Dear Gromacs users,

I tried to do a REMD simulation with gromacs 5.1 which is re-launched every hour (in a queuing system) with the -maxh option. The first time it was launched, it worked : the run stoped at the maxh time and it was re-launched with the checkpoint files and continued the simulation. But during this second run, when the maxh time was achieved (step 1981062), gromacs said that it was going to stop but it did not stop until the system kill the job (step 2545600) .

I tried with different maxh times ( 1/0.95/0.20 hour) to be sure that the time between maxh and the cluster maxtime was sufficient, but in any case the second run continued until it reached the one hour and was killed by the system.

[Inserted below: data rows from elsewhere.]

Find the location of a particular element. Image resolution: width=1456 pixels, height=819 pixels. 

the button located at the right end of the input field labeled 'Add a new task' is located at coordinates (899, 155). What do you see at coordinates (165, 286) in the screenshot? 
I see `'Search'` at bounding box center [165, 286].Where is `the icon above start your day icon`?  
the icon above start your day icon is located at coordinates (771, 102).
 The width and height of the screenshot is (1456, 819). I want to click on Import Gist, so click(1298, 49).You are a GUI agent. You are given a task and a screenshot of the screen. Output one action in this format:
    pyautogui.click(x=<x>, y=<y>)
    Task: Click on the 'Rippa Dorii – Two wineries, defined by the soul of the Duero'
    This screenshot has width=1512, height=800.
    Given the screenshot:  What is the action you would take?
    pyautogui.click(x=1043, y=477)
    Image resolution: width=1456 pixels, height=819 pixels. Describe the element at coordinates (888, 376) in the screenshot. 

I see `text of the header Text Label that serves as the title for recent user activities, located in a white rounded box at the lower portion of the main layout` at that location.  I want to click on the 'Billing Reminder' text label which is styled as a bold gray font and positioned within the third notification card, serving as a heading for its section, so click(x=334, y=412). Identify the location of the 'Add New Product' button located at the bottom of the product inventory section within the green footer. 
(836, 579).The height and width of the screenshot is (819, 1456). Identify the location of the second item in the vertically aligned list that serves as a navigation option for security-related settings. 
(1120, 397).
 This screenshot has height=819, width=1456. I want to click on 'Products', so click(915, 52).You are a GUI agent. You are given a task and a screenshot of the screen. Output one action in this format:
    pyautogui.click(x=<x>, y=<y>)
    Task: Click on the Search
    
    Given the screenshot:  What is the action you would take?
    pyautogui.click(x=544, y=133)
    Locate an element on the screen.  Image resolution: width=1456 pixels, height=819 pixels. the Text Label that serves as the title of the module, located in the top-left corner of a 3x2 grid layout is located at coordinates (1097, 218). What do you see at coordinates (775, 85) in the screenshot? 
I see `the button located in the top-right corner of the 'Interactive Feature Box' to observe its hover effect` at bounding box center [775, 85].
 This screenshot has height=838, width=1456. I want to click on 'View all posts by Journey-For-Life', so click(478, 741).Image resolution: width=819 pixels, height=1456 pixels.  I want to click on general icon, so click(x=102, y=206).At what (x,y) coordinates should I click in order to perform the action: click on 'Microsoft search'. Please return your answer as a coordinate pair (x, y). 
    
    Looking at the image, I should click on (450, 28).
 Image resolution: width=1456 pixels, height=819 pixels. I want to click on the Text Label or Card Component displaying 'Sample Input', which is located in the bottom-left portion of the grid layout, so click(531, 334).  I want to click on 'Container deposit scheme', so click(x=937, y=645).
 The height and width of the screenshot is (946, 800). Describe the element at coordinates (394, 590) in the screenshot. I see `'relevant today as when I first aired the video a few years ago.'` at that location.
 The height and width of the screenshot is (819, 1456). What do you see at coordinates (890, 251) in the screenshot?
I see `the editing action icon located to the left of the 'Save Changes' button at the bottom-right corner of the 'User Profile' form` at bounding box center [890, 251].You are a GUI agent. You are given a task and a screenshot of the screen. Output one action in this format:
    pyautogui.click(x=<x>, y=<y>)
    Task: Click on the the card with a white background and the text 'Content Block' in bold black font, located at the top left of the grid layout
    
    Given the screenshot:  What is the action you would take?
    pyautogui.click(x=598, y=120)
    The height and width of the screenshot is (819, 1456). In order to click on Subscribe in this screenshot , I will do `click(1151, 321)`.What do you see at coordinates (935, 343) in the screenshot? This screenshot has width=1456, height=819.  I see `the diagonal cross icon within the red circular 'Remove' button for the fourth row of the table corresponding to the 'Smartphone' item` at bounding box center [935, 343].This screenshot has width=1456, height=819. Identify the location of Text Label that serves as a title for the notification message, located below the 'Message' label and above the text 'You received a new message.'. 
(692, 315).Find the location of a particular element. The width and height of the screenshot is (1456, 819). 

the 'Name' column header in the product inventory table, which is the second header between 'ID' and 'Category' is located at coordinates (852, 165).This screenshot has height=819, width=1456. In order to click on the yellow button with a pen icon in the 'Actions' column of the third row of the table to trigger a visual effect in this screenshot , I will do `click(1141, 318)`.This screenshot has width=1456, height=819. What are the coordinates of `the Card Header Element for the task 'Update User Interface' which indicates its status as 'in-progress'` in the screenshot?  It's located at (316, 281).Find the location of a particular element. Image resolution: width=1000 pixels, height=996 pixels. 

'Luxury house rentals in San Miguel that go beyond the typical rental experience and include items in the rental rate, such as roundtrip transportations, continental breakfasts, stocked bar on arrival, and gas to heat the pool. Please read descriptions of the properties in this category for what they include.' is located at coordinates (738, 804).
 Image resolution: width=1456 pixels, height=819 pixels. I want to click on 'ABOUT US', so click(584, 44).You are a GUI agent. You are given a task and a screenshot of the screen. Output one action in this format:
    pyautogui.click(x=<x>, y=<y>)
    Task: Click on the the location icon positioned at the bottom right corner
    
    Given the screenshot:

I find this very strange that it works the first time and that the second time gromacs says that it has to stop but does not. Moreover, I tried the same work but with a classical simulation (without REMD) and this time there was no problem. Did I forget an option or something like that for maxh being compatible with the REMD ? I searched on the web and the mailing list but I did not find any recording problems between maxh and REMD.

Do you have any idea of what the problem is ?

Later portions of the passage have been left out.